▶ [TEXTAUSZUG]
┌────────
Was die Gewalt in Kairo für die USA bedeutet
Von
Martin Kilian, Washington
Das
Blutbad in Ägypten hat die Hoffnungen zerstört, die
Washington in den arabischen Frühling
setzte. Es zeigt auch, wie gering
der Einfluss Barack Obamas in Kairo geworden ist.
Die
schrecklichen Ereignisse in
Kairo wie auch das widersprüchliche Verhalten der Regierung
Obama im syrischen Bürgerkrieg illuminieren eine amerikanische Nahost-Politik, die zusehends konfus und hilflos wirkt. Welche Erwartungen
Washington auch immer an den arabischen Frühling gehabt haben mag: Nach
dem gestrigen Gewaltausbruch ist endgültig Ernüchterung eingekehrt und verflogen die Hoffnung, die arabischen Völker könnten ihrer Geschichte korrupter Despoten, Militärdiktaturen und religiöser Eiferer in naher Zukunft entfliehen.
└────────
▶ [DATENSÄTZE]
┌────────
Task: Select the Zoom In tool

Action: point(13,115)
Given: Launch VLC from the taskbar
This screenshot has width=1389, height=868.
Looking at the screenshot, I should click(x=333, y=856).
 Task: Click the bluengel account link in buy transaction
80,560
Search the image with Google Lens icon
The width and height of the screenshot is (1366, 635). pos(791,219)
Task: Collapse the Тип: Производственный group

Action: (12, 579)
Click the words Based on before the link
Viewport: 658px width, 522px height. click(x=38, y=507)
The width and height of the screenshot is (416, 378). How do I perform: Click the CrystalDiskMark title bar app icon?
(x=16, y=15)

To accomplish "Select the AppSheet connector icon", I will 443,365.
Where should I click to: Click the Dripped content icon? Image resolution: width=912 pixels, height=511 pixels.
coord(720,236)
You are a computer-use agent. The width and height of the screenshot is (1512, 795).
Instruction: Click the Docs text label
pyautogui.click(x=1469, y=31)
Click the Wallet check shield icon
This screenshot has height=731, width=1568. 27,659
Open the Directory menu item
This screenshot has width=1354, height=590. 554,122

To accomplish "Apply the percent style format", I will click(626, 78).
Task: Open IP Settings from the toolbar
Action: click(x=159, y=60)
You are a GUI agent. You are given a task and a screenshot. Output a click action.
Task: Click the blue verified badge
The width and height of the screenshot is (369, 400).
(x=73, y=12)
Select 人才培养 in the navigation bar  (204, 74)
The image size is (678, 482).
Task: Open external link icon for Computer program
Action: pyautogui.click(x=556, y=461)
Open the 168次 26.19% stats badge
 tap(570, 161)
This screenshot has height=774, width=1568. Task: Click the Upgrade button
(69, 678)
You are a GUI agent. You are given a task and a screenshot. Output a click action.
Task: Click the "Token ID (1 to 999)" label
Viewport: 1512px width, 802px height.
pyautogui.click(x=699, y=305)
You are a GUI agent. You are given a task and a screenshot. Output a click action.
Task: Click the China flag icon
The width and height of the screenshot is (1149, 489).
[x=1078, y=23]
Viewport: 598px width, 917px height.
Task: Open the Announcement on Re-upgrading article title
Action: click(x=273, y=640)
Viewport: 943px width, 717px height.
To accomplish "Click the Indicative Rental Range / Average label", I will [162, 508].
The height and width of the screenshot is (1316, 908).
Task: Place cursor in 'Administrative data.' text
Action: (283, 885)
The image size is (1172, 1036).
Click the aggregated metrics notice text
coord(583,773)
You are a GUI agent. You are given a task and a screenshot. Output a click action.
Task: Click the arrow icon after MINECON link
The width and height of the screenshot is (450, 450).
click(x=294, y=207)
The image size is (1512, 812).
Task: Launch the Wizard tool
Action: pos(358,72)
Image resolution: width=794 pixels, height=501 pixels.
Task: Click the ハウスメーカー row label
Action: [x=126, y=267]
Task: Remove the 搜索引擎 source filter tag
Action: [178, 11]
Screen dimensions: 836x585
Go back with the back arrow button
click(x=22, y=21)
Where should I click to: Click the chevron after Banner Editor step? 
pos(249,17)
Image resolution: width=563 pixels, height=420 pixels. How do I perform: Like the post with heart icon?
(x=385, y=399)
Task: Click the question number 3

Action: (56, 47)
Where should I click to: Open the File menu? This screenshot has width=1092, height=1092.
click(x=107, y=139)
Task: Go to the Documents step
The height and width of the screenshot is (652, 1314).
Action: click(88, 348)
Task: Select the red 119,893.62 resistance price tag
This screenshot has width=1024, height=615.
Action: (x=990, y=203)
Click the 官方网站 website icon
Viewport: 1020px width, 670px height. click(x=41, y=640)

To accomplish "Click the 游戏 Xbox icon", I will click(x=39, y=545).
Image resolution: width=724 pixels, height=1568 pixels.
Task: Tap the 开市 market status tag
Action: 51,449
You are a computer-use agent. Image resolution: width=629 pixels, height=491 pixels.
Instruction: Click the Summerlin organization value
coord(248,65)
└────────
▶ [AUFGABEN]
1. Wie wirkt die amerikanische Nahost-Politik laut dem Textauszug über die Gewalt in Kairo?
2. Führen Sie den Textauszug über die Gewalt in Kairo im Anschluss an seinen letzten Satz weiter.

▶ [LÖSUNGEN]
1. Zusehends konfus und hilflos.

2.
Nicht einmal definiert hat die Obama-Administration bisher,
was sich in Kairo Anfang Juli zutrug,
als der gewählte
Präsident Mohammed Mursi gestürzt wurde. Es handle sich, wiegelten diverse Sprachrohre der Regierung ab, keinesfalls
um einen Coup, ja es müsse erst
noch bestimmt werden, wie der
Vorgang einzustufen sei. Die Wirtschafts- und Militärhilfe für Ägypten, immerhin anderthalb Milliarden Dollar pro Jahr, wurde nicht
ausgesetzt, wenngleich US-Gesetze dies klar verlangen. Stattdessen wurde das Versprechen der ägyptischen Militärs, bald zur Demokratie zurückzukehren, für bare Münze genommen.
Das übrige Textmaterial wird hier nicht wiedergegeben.